Monday, 27 March 2017

Day 18. March 27, 2017. Oliva de Placensia to Aldeanueva del Camino. 27 kms.

There is a willow grows aslant a brook


 

 


I set off into a light drizzle, the kind of drizzle the Scots have a special word for, across the flattest field I have seen on this walk, towards Caparra. The Spaniards had accepted a lift offered by our hospitalier. They were going farther than I today, so I may have seen the last of them for a while. I can't say I'm sorry. It was becoming frustrating for all of us, not understanding one another.


I am walking beside farmers' all day, and opening and closing gates. Typically, the fields are fenced with dry stone walls or barbed wire, or both, in various states of repair, and the gates may be sturdy and fastened with massive bolts or lean to's attached with bailing twine. Like farmers' fences everywhere.


 


But as I walked across the field this morning towards Caparra, I passed through the Finca Los Baldios, unlike anything else I've seen. The entrance to the estate was grandiose, and even some of the gates to the fields were marked by stone columns. Fence posts were heavy steel set in concrete, and the railings were five sturdy steel bars. Feeding troughs had elaborate headstones like tombs in a graveyard. Such an estate must cost hundreds of thousands of euros a year to maintain, I mused. How many cattle would they have to run to break even?


I

 


I felt a sense of awe as I walked through the famous arch at Caparra. How many important historical figures had passed through before me? And how many had walked or ridden this path before the arch was built? The site was closed so I couldn't visit it, but the foundations revealed the extent of the old Roman town.


 


My guide had advised that there were lots of river crossings on this step, and that these could be dangerous after heavy rain. I wasn't too worried as it had been raining for only a few days. 
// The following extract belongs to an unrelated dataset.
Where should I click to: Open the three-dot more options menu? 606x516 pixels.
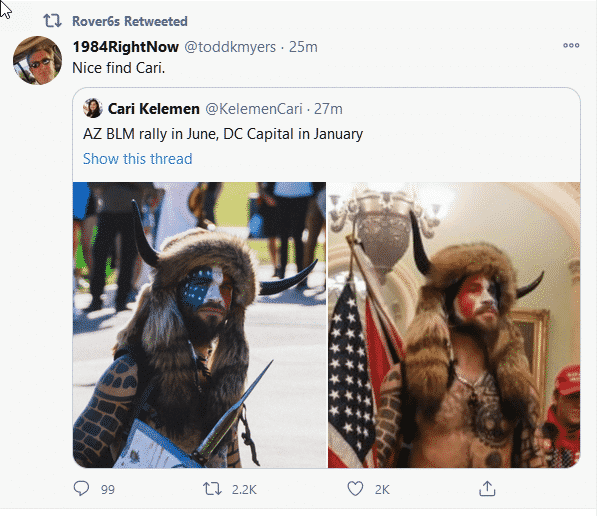571,46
Typically, where the way fords a stream, concrete has been poured on the bed, and blocks have been set in the concrete as stepping stones. For the first couple of crossings, the water was not high and I was able to cross easily. Then I came to the one pictured below. Do you see the problem?


 


I walked across on the stepping stones but when I got to the middle I found that one of the blocks was missing and had been swept downstream. I couldn't risk the five-foot leap. So I got down, and clinging to the block, put one foot on the pile of debris in the stream and stepped to the other side, hanging on to the next block for support. I made my way to the bank, and just when I was congratulating myself on a successful crossing, my left foot slipped down into the icy water.


At my next ford, again there was a block missing in the middle, not even visible downstream this time, so I backed up and crossed by a nearby bridge.


The clouds lifted as I found myself walking along a wide droving track, one of the Cañadas Reales, set up in AD 1273 to allow shepherds to move their sheep across the country. This one followed the route of the Roman road.


I am staying at a private albergue, La Casa de Mi Abuela. Very nice place, and oh so warm!